For those who don’t watch How I Met Your Mother (and you probably should), the show’s resident pick-up artist Barney (played by the ineffable Neil Patrick Harris) has a “helpful” move that he uses to try to introduce the hapless protagonist Ted to beautiful women in bars. He’ll tap a lovely women on the shoulder and, when she turns around, say “Haaaaaave you met Ted?” Here is a video example of this phenomenon:
I’ve long appreciated this move as a viewer, but I guess I never actually thought about how it would pan out in real life (as in, when the targeted women aren’t actresses). After my recent personal investigation, I now think I have some idea.
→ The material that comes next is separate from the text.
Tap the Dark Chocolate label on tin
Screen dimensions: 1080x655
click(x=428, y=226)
It may seem cute on TV, but in real life, this type of approach is too startling to be very effective.
It started in one of the innumerable poorly-lit Irish pubs in Sunnyside, Queens. Hanging out in Sunnyside usually involves trying to determine just how much dust you’re willing to put up with in your bar of choice. The more dust, the more atmosphere. On the flip side though, the more dust…the more dust.
My friend and I had gotten our drinks and wandered back to the seating area of this particular pub. There was a fireplace back there that was lit with some sort of spotlight – but no fire. There was almost no light beyond this incandescent, non-cozy glow.
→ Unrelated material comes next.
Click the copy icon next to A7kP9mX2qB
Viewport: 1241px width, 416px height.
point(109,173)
Like this fireplace, only not cute.
There weren’t a lot of people at the bar because it was relatively early for a Saturday night. Most of the people there were withered alcoholics, rooted to the bar after hours of sedated drinking. My friend and I did our best to avoid these sad characters on our walk to the back of the bar. There’s only so much atmosphere one can take on a Saturday night. As we approached a lonely booth, we were halted by a large man leaning into our path. This gentleman was a member of the only group at the bar that seemed to be having any fun at all. It was a group of larger, loud men, clustered around one guy in particular. The man who broke away from them to stop us was a mailman. I know that not because he told us, but because he was dressed in his USPS uniform. Including his hat. It looked as though he’d been delivering mail to the bar as part of his work day and had been sucked into the irresistible allure of drinking near a non-functional fireplace coated in a layer of ambient dust.
Mailman leaned towards us and said, “He’s right there.”
Now, even though this bar wasn’t particularly crowded, there was still loud music playing. It wasn’t so loud that you’d have to yell to effectively communicate to other people, but it was loud enough to obscure confusing statements that come out of nowhere. Obviously, I had no idea what he was talking about.
“Uh, what?” I asked him, trying to subtly shield my drink with my hand in case he was trying to get me to look somewhere else while he slipped me some sort of Queens-grade tranquilizer.
“He’s over there,” he repeated, with a roguish grin that might have been charming under different circumstances, for example if he were delivering my mail and cracked a friendly joke. And I was in a well-lit area with plenty of sober people.
“What?” I asked again, because even though I now understood the words he was saying to me, they still made no sense.
I guess he was too deep into his move to abandon or clarify it, because he repeated “He’s over there” two more times before simply pointing at his friend who had stood up from the gaggle of dudes at the bar.
“It’s his birthday,” Mailman said.
In an instant, I realized what had happened. He was trying to be cute by making the assumption that we’d been looking for a guy, and lo and behold, we’d finally found him in the back of a creepy bar. I laughed halfheartedly, and then my friend and I wished the guy a happy birthday and retreated to the booth.
It was an illuminating situation. Cute lines can be incredibly affronting when said out of context in a loud bar. That quintessential shitty pick up line, “Did it hurt….when you fell from Heaven?” might seem funny and maybe even charming in theory, but when said in a crowded, noisy bar, it becomes confusing and impossible to understand. Bars are full of music, conversation, and the lingering shadow of perpetual stranger danger. Hypothetical questions designed to be cute or funny have no place in that kind of environment.